It’s About Time. It’s 2014. Time is precious. The passage of another year reminds us how quickly time flies. Perhaps the greatest asset you have as a sales leader is the cumulative time available to your sales force. That time is best spent by your salespeople preparing for and conducting customer meetings. As a sales leader you plan carefully to ensure your team has enough sales capacity, and enough selling time to make the number. Sales Operations works to help ensure your reps save time on necessary non-selling activities to give more time back for engaged selling. As long as the need for a sales person exists, there will be tremendous value placed on their time. And without enough time, your chances of success are bleak. What can you do in 2014 to give your sales force the time it needs?

The Problem. Time analysis has been around for decades. Yet only one in five sales leaders uses it to measure and improve the performance of their sales teams. Without proper measurement and analysis, issues and opportunities to improve sales time go overlooked. As a result, many companies perform well below best practice, impeding the sales leader’s ability to get optimal utilization from their sales force and meet or exceed their target.

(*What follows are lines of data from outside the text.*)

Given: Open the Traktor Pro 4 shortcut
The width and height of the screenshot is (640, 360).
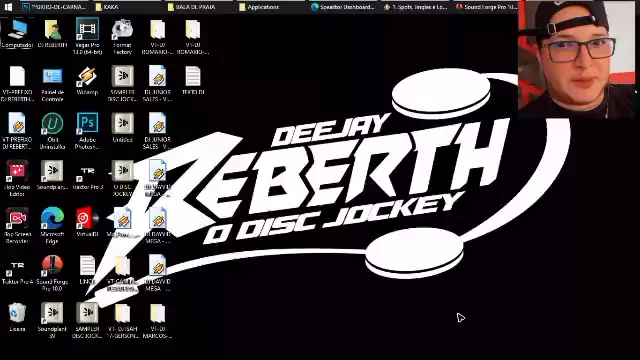Looking at the screenshot, I should [x=17, y=272].
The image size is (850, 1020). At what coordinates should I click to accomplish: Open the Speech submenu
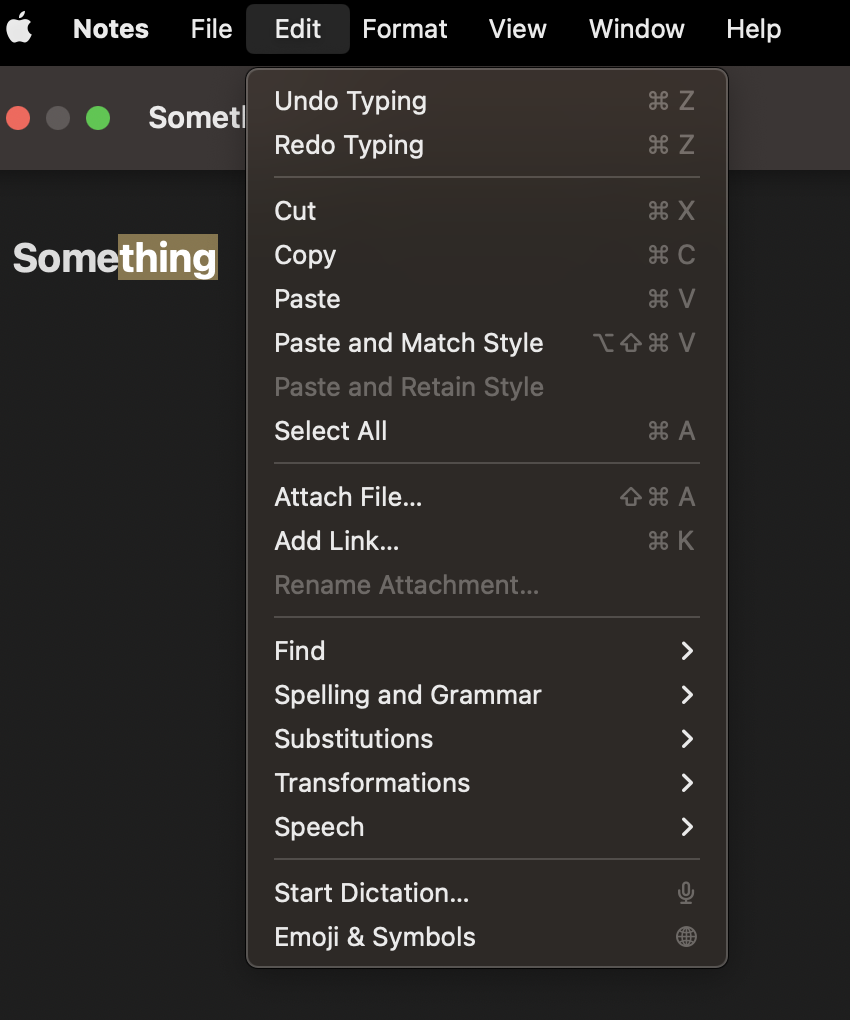[x=319, y=827]
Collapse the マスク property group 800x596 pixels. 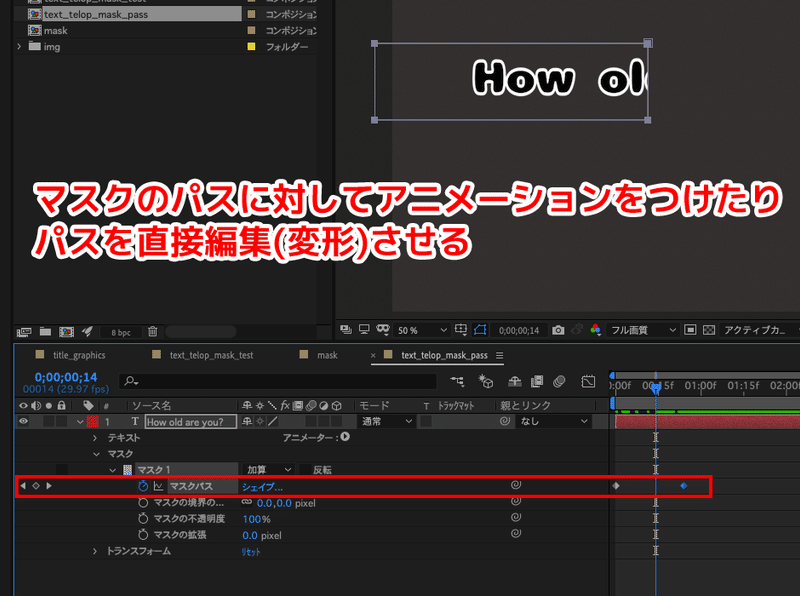(x=95, y=453)
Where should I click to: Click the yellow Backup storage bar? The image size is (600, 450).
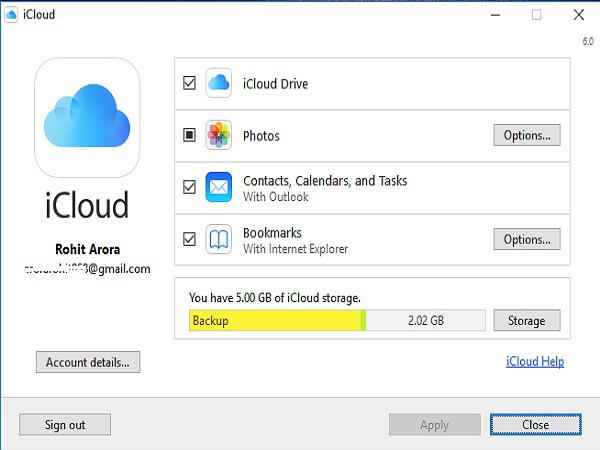click(x=274, y=320)
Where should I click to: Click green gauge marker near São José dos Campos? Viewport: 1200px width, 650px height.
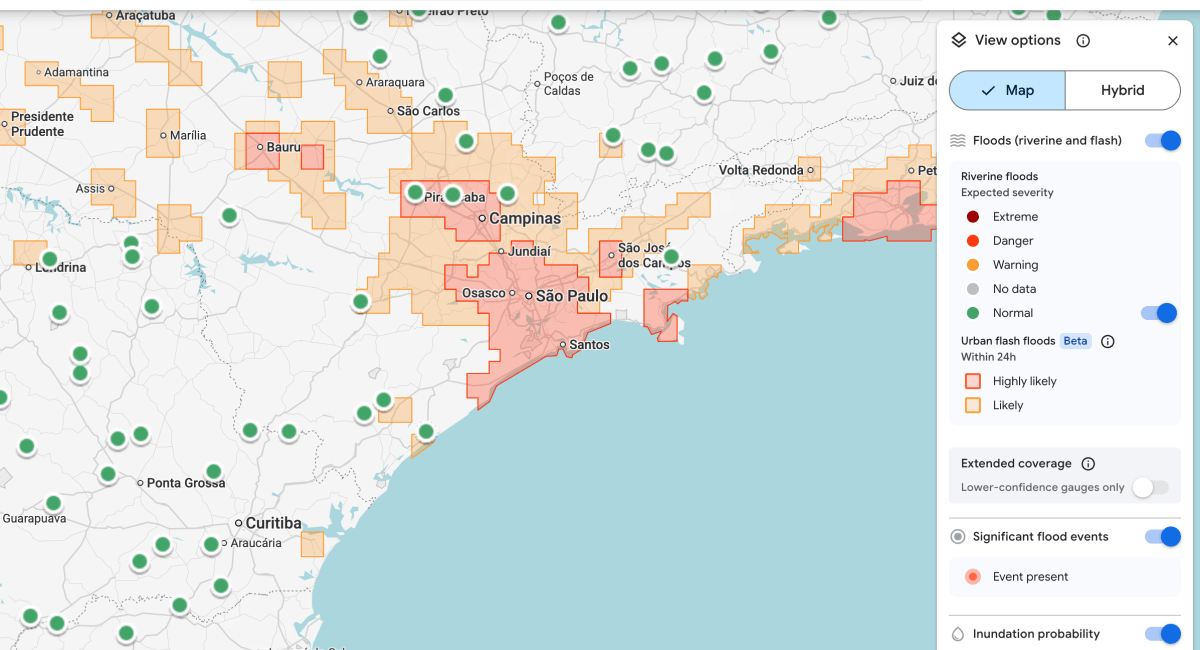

An Illustration. Figure 1 below shows two charts. The chart on the left summarizes the Engaged Selling Time (EST) by role for a client sales force. EST refers to high-value motions performed by reps including opportunity qualification, needs assessment, solution presentation, persuasion, and closing. They are the core motions sales incumbents perform that drive topline results. The chart on the right summarizes time spent on non-selling activities including administrative tasks, customer service and support.

Figure 1: Time Analysis for a ~$1B Technology Company
Figure 1 - Time Analysis for a $1B Technology Company

The variance to benchmark may seem slight, but consider the following – improving EST from 20% to 25%, an increase of just 5 percentage points, can produce a 12.5% increase in productivity. This assumes only half of the time “gained back” is repurposed into EST (see figure 2 below).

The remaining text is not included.